Zusammenfassung Riester-Rente
Der Vorwurf, die Riester-Rente sei zu kompliziert, ist in der Welt, seit sie 2002 in Kraft trat. In der Tat ist vor allem die Auswahl der richtigen Geldanlage nicht ganz einfach. Nachbesserungen haben allerdings einige bürokratische Hürden abgeschafft. So muss etwa nicht mehr jedes Jahr die Förderung erneut beantragt werden.

Die Riester-Rente lohnt sich aber, vor allem für Familien mit Kindern und einem eher geringen Einkommen. Hier sorgen die staatlichen Zuschüsse für die beste Rendite. Gut überlegt sein sollte der Abschluss allerdings in jedem Fall, denn man bindet sich dabei bis zu 40 Jahren.

Sparplan, Fonds oder Rentenversicherung?
Drei Anlageformen kommen für die Riester-Rente in Frage: Private Rentenversicherungen sowie Bank- oder Fondsparpläne. Allen drei gemeinsam ist, dass aus dem angesparten Betrag eine lebenslange Rente gezahlt werden muss.

Bis zu 30 Prozent der angesparten Summe können allerdings bei Rentenbeginn auch auf einen Schlag ausgezahlt werden. So kann beispielsweise auch eine Immobilie fürs Alter finanziert werden.

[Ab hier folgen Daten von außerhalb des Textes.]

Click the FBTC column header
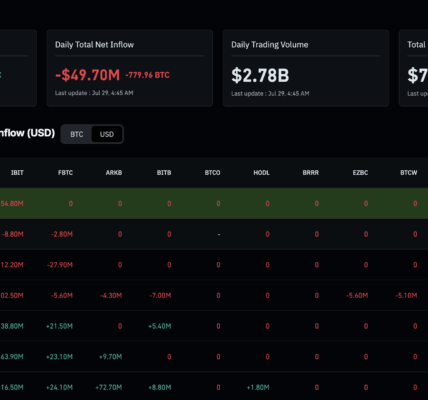 coord(65,173)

Alle Produkte müssen außerdem staatlich genehmigt sein. Sie haben dann ein Zertifikat mit einer Prüfnummer. Nur für solche Anlangen gibt es Zuschüsse. Ein „Gütesiegel“ ist das Zertifikat allerdings nicht. Das Zertifikat bestätigt nur, dass der Sparplan oder die Rentenversicherung den Anforderungen des Riester-Renten-Gesetzes entspricht und gewisse Grundbedingungen erfüllt.

Zeit bis zur Rente wichtigstes Kriterium
Welche Anlageform am sinnvollsten ist, ist vom Einzelfall abhängig. Grundsätzlich spielt aber das Lebensalter eine wichtige Rolle. Wer nur noch wenige Jahre bis zur Rente hat, sollte Produkte wie Bankensparpläne wählen, die kein Risiko von Kursschwankungen haben. Für junge Riester-Sparer kommen dagegen auch Fonds-Sparpläne in Frage. Schwankungen gleichen sich hier über die Jahre hinweg aus, denn solche Produkte haben oft eine Laufzeit von 30 oder mehr Jahren.

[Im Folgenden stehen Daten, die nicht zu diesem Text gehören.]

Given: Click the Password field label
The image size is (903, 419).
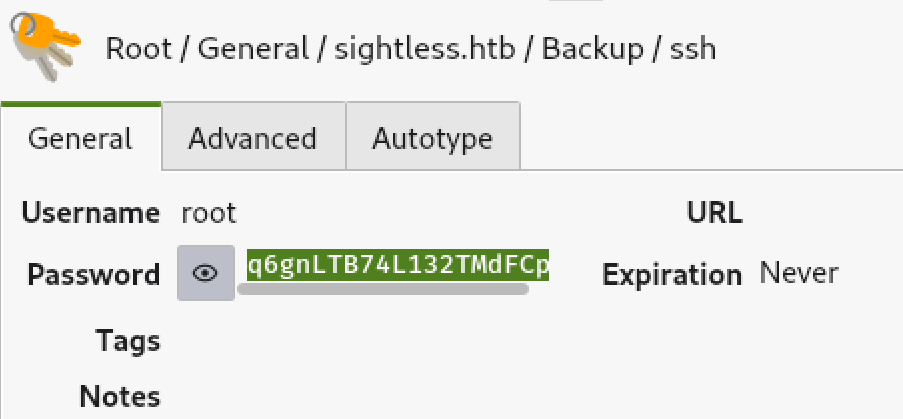Looking at the screenshot, I should [x=94, y=274].

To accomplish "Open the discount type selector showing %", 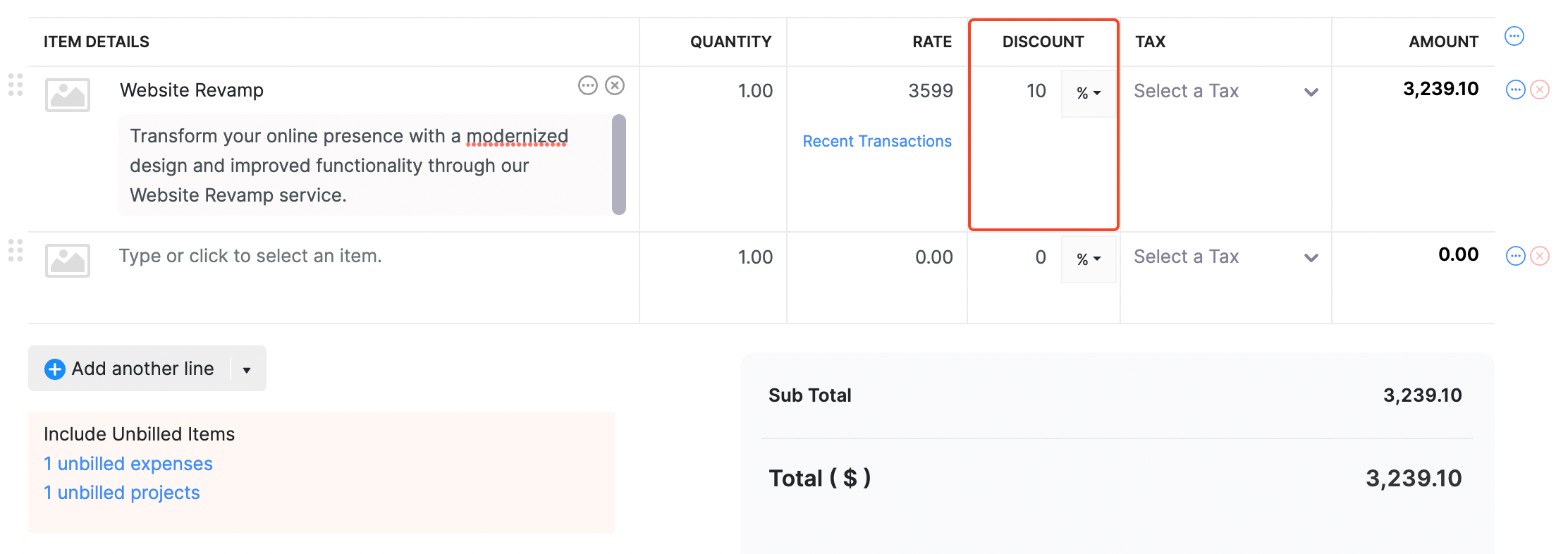I will tap(1088, 92).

Wieviel in die Riester-Rente investiert wird, steht jedem frei. Förderung wird allerdings nur bis zu einer bestimmten Höhe gewährt. Diese hängt vom Bruttoeinkommen ab, derzeit liegt sie bei drei Prozent.

Bei einem Verdienst von 40.000 Euro wären das 1200 Euro, die für die Riester-Rente verwendet werden müssen, wenn man die Förderung ausschöpfen will. Die staatlichen Zuschüsse dürfen darin bereits enthalten sein, also ist der tatsächliche Aufwand entsprechend geringer. Bis zu 114 Euro Zuschuss gibt es pro Person, dazu kommen bis zu 138 Euro pro Kind.

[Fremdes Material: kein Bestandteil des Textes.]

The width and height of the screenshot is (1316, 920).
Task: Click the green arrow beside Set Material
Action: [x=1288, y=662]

Ob Zuschüsse gezahlt werden oder die steuerliche Anrechnung der für die Rente investierten Beträge günstiger ist, prüft das Finanzamt automatisch. Ab 2008 steigt der Förderhöchstbetrag auf vier Prozent des Bruttoeinkommens.

Riester-Rente ist "Hartz-sicher"
Von allen Experten wird empfohlen, sich vor dem Abschluss eines Vertrages gründlich beraten zu lassen. Denn die Ertrags-Unterschiede bei den verschiedenen Anbietern können sich im Lauf der Jahre auf Tausende von Euros belaufen. Beratung in Sachen Riester-Rente bieten etwa die Verbraucherzentralen oder die Stiftung Warentest.

Wichtig ist auch: Die Riester-Rente bleibt in schlechten Zeiten unangetastet. Auch bei längerer Arbeitslosigkeit - sprich Bezug von Arbeitslosengeld II – werden die für die Riester-Rente eingezahlten Beiträge fürs Alter aufgehoben.